Personally speaking, I still like Superman. I think Superman needs to exist. In the entire spectrum of the DC universe, I think Superman fills a void that other heroes (like Batman) don’t.
And the thing that I like about him is not his incredible power – there are many superheroes that possess god-like abilities (there are even some superheroes who are, literally, gods). No, the thing that I like best about Superman is actually when he is put on a much smaller scale.
I can pinpoint the exact moment where I fell in love with his character – and you can find it easily if you just Google ‘Superman and the jumper’. For those of you who haven’t seen it, the comic shows Superman fly to a rooftop where a woman is planning to commit suicide. Rather than pull her off the roof, he commits to talking to her, trying to understand and help her, to convince her that life is worth living. And, of course, just like with all superhero stories, he wins in the end. The first time that I saw this comic, I cried. I cried because the writers could have chosen any superhero to have this conversation with the suicidal girl, and they chose Superman. They chose the hero with god-like abilities, the one who, out of any of them, should be the most detached from problems smaller than aliens trying to destroy the planet, and yet he wasn’t. He was still there, taking time out of his day to talk to this girl who wasn’t a danger to anyone but herself, because she mattered. Because in the eyes of this incredibly powerful being, every last person matters.

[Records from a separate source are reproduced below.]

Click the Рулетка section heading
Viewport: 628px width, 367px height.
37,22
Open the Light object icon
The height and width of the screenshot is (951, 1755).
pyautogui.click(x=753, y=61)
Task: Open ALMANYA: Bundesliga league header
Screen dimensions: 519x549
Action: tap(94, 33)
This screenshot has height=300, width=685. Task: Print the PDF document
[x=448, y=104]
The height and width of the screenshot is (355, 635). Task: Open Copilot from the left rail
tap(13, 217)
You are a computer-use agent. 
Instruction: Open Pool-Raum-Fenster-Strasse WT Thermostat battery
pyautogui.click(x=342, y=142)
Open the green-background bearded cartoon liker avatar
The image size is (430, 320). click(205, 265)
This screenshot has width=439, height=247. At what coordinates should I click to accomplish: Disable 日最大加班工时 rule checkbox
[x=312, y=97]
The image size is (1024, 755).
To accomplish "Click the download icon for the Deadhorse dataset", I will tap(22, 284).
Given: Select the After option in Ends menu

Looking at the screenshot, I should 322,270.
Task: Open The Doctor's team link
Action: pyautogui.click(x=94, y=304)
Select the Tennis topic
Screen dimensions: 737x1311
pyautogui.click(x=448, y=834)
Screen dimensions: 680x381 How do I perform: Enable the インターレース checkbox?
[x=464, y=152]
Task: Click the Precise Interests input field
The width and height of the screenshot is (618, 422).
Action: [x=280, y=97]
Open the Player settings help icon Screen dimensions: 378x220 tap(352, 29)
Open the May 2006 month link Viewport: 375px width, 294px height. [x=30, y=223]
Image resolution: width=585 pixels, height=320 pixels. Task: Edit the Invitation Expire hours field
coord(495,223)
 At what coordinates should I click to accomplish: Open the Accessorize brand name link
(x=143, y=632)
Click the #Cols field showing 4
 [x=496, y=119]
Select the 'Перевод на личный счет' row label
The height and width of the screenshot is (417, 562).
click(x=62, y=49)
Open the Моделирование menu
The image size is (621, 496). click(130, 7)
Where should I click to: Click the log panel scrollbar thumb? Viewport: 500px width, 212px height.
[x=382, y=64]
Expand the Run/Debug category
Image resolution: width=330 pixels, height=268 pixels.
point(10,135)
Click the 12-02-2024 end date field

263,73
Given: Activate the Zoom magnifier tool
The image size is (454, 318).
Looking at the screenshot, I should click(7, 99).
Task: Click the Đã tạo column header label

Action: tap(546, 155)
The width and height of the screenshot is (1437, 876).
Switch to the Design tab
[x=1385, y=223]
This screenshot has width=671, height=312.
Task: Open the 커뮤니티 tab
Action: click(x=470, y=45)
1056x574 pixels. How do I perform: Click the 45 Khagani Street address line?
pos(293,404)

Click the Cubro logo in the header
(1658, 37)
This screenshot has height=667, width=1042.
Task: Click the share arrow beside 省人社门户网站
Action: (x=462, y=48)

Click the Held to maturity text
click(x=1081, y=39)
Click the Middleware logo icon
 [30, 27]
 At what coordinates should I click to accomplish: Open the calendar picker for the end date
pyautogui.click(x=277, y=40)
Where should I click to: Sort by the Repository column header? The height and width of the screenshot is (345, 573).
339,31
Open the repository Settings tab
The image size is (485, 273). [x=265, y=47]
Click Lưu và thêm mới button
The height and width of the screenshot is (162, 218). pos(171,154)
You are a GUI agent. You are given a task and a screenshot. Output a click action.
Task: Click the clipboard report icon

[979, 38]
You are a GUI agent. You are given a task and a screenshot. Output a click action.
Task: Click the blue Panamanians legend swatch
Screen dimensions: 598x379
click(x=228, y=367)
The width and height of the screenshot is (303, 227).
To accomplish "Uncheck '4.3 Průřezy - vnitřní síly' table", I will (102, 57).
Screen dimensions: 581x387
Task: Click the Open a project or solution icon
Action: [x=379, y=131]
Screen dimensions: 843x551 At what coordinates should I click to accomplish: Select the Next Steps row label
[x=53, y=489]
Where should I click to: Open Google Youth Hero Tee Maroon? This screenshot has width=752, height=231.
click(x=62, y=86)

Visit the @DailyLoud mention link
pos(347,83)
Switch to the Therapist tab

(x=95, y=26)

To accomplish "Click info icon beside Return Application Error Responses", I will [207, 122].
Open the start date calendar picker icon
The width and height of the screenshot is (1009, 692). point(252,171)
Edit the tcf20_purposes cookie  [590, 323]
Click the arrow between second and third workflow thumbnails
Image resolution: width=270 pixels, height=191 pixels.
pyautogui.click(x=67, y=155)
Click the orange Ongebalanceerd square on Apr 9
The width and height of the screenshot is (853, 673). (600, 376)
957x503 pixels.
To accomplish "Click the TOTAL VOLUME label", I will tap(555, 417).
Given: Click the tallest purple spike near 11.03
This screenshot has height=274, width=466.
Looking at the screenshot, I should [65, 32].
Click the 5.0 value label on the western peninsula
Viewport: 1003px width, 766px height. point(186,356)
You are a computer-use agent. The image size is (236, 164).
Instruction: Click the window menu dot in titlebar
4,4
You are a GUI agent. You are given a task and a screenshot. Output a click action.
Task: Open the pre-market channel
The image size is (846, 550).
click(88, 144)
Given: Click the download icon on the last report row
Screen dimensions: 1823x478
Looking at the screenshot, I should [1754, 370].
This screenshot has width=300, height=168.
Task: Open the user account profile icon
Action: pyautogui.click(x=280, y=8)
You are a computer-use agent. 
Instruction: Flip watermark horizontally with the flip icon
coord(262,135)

Superman truly is a figure of hope – more than any other superhero I can think of. He represents the hope of a better future. The hope that a man can possess unlimited power and yet still use it for good. The hope that, in the grand scheme of things, we all matter, and that sometimes, things don’t turn out for the worst.
And I get it – that hope is hard to find in times such as these, because lately, it just seems like the world is getting worse and worse. And with such abundant pessimism in the air, we find it easier to turn to heroes such as Batman, heroes who exist within a world of corruption and greed, where things just keep getting worse and worse and worse without any hope for an end. Even Superman has become a darker figure in recent years, killing Zod at the end of 2013’s Man of Steel and even turning into a villainous figure in stories like Injustice: Gods Among Us. But at the end of the day, the way in which Superman is always strongest for me is when he’s a symbol of hope. When he isn’t so much a God, but a man who’s just trying his best to make things right.
And maybe that isn’t what we need right now. Maybe we need the darkness, just for a bit. But I hope we never lose sight of the idea that we can always bring back the light.